Tambem com que vigor trabalham as barulhentas aves antes de conseguir a appetecida e saborosa amendoa! Em grupos juntam-se ellas, umas vermelhas como chispas soltas de intensa labareda, outras versicolores, outras pelo contrario de todo azues, de maior viso e que, por parecerem negras em distancia, tem o nome de araraúnas.[5] Alli ficam alcandoradas, balouçando-se gravemente e atirando, de espaço a espaço, ás immensidades das dilatadas campinas notas estridentes, quando não seja um clamor sem fim, ao quererem muitas disputar o mesmo cacho. Quasi sempre, porem estão a namorar-se aos pares, pousadas uma bem encostadinha á outra.

Vê tudo aquillo o sertanejo com olhar carregado de somno. Cahem-lhe pesadas as palpebras; bem se lembra de que por alli podem rastejar venenosas alimarias, mas é fatalista; confia no destino e, sem mais preoccupação, adormece com serenidade.

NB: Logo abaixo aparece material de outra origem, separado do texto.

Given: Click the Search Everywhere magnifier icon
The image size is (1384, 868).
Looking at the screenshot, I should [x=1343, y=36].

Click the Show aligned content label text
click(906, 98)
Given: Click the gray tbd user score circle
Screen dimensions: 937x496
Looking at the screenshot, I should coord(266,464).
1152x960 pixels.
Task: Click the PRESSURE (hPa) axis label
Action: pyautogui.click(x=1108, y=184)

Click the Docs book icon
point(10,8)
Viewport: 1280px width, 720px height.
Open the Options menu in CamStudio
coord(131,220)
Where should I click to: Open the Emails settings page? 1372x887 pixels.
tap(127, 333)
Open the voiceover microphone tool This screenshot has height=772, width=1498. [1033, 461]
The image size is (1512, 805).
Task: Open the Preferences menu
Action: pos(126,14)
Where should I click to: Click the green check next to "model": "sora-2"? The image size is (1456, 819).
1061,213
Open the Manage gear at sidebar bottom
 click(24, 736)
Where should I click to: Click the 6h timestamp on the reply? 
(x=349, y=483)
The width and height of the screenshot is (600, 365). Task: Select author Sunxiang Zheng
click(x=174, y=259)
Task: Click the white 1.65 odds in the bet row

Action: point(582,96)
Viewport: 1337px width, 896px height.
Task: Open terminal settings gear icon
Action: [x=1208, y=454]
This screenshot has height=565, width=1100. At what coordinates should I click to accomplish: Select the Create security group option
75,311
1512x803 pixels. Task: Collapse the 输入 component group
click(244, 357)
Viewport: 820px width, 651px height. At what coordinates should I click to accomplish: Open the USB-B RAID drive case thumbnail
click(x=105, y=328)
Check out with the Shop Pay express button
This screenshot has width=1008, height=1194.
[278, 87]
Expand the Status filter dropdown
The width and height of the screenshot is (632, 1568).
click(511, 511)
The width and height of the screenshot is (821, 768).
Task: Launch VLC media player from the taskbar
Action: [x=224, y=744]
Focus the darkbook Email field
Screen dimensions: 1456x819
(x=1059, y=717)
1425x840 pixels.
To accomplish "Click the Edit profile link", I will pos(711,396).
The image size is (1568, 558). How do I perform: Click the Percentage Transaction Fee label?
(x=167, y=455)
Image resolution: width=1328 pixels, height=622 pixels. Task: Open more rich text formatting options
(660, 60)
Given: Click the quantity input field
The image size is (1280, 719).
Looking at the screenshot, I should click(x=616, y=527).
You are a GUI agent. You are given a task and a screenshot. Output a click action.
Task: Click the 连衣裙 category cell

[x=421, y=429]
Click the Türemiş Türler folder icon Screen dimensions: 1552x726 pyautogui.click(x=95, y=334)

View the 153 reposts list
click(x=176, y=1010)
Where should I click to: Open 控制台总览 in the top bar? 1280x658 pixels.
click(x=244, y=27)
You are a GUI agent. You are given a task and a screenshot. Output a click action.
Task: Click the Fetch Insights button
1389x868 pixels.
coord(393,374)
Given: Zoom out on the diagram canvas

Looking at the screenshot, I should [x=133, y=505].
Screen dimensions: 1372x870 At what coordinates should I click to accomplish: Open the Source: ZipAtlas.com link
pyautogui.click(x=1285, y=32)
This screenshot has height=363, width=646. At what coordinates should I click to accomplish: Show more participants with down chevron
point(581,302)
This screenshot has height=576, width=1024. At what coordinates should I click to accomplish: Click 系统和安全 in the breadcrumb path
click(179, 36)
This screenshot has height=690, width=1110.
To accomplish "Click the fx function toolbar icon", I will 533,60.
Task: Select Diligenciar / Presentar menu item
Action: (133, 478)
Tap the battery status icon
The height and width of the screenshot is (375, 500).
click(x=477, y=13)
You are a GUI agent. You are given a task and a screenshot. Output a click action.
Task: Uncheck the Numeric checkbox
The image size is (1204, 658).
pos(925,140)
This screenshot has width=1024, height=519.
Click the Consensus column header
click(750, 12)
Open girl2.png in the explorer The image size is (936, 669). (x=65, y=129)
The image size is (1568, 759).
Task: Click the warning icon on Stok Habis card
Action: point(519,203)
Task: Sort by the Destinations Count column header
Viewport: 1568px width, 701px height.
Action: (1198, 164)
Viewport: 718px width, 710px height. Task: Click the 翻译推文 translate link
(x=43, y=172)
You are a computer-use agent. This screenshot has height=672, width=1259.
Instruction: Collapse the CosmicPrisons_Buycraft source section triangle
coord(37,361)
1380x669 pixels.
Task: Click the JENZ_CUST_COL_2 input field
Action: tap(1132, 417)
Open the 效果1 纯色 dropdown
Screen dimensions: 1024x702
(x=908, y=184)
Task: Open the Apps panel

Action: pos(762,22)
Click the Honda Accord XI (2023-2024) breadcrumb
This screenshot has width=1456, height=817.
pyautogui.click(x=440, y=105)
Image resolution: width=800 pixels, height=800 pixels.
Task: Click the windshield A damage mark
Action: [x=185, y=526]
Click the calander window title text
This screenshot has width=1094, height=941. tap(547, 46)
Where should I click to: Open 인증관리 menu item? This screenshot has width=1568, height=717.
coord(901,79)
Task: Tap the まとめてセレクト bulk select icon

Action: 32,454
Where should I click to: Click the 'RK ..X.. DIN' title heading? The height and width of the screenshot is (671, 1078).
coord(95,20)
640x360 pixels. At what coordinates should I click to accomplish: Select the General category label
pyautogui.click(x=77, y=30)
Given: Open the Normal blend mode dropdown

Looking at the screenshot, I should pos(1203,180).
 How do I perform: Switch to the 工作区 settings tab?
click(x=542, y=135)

Correm as horas: vem o sol descambando; refresca a brisa, e sopra, rijo o vento. Não ciciam mais os boritys; gemem, e convulsamente agitam as flabelladas palmas.

É a tarde que chega.

Desperta então o viajante; esfrega os olhos; distende preguiçosamente os braços; boceja; bebe uma pouca d'agua; fica uns instantes sentado, a olhar de um lado para o outro e corre afinal a buscar o animal, que de prompto ensilha e cavalga.

Uma vez montado, lá vai elle a passo ou a trote, bem disposto de corpo e de espirito, por aquelles caminhos além, em demanda de qualquer pouso onde pernoite.

Quanta melancolia baixa á terra com o cahir da tarde!

Parece que a solidão alarga os seus limites para se tornar acabrunhadora. Ennegrece o solo; formam os matagaes sombrios massiços, e ao longe se desdobra tenue véu de um roxo uniforme e desmaiado, no qual, como linhas a meio apagadas, resaltam os troncos de uma ou outra palmeira mais alterosa.

É a hora, em que se aperta de inexplicavel receio o coração. Qualquer ruido nos causa sobresalto; ora o grito afflicto da zabelê nas mattas, ora as plangentes notas do bacuráu a cruzar os ares. Frequente é tambem amiudarem-se os pios angustiados de alguma perdiz, chamando ao ninho o companheiro extraviado, antes que a escuridão de todo lhe impossibilite a volta.